Evre 1 veya 2 olan çocukların çoğu sonunda tedavi olmadan iyileşir. ROP Plus Hastalığı belirtileri gösterdiğinde tedavi düşünülmelidir. Anormal retina damarlarının büyümesini (proliferasyonunu) önlemek veya tersine çevirmek ve böylece komplikasyonları (örneğin, retina dekolmanı) azaltmak ve merkezi görüşü korumak için retinanın bölgeleri dondurulabilir (kriyoterapi) veya yoğun bir ışık demetiyle (lazer tedavisi) tedavi edilebilir. Lazer tedavisi ve kriyoterapi retinanın dış (periferik) bölgelerini tahrip eder ve potansiyel olarak yan (periferik) görüşte bir miktar kayba neden olabilir, ancak bu tedavi edilmeyen ROP’un yol açabileceği büyük oluşmuş görüş kaybına kıyasla nispeten küçük bir engeldir. Anti-vasküler endotelyal büyüme faktörü (VEGF) ajanlarının intravitral enjeksiyonlarıyla yapılan farmakolojik tedaviler, özellikle şiddetli ROP’lu bebekler için umut verici yeni bir tedavidir.

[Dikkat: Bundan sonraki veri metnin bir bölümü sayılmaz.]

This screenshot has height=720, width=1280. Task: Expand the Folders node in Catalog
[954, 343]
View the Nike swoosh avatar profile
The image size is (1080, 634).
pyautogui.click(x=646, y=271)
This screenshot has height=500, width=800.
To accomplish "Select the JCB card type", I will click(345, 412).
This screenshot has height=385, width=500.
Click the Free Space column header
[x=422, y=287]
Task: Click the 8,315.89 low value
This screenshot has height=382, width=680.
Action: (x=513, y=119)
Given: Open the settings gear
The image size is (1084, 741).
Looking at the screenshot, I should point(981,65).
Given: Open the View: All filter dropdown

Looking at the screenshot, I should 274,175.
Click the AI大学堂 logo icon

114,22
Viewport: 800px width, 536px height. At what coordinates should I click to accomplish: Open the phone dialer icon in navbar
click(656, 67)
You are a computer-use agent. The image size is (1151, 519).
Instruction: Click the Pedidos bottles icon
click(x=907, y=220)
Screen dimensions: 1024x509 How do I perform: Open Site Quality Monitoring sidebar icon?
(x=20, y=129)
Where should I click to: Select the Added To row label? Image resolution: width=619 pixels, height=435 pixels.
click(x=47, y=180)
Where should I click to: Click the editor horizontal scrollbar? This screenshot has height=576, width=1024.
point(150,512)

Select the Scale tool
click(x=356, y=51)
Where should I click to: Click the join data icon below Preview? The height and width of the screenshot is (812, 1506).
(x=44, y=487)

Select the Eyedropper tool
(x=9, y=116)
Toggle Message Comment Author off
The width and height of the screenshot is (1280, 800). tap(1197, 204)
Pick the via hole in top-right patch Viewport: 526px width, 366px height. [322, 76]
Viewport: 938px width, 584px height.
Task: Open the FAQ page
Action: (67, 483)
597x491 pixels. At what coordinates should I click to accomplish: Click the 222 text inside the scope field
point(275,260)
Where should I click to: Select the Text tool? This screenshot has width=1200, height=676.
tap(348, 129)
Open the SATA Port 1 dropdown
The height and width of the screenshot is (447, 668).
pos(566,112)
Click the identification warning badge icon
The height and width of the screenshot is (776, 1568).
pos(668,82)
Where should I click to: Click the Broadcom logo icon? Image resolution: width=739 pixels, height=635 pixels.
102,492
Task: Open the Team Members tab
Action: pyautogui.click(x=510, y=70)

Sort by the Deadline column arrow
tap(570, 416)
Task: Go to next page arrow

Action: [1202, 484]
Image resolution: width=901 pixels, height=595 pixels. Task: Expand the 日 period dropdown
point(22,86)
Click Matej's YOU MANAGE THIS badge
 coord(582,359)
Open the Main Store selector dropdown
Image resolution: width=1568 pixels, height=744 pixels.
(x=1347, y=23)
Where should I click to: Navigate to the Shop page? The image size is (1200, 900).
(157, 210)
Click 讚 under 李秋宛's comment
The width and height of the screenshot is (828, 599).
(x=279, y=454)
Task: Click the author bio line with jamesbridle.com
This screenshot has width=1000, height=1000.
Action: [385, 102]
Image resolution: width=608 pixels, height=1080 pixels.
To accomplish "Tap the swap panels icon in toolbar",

Tedavi genellikle retina ayrılmaya başlamadan önce yapılır. Retina ayrılması bebeklik döneminde meydana gelirse, kesisel cerrahi onarımlar retinayı yeniden bağlayabilir. Bunlar arasında retinanın yeniden bağlanmasını desteklemek için retina ayrılması bölgelerinin üzerinde gözün en dış zarında (sklera) girintiler yapılan teknikler (skleral çökertme), dokuları gevşetmek ve retinayı içeriye doğru çeken yara izi oluşturmak için vitröz mizahın içeriğinin cerrahi olarak çıkarılması (vitrektomi) ve sıklıkla merceğin çıkarılması (katarakt ekstraksiyonu veya lensektomi) yer alır. Ancak, yenidoğanlarda ciddi retina ayrılmasının tedavisinin genellikle görmeyi geri kazandırma açısından sınırlı faydası olduğunu kabul etmek önemlidir.

Bazı durumlarda düzeltici gözlük kullanımı, cerrahi ve/veya diğer oftalmolojik önlemler dahil olmak üzere ek müdahaleler önerilebilir. Bu bozukluk için diğer tedavi semptomatik ve destekleyicidir. Doğumda ağırlığı 750 gr’ın (1 lb. 10 oz.) altında olan bebeklerin yüzde 16-20’sinin tedaviye ihtiyacı olacak ve yaklaşık yüzde 5’i en iyi tedaviye rağmen kör kalacak.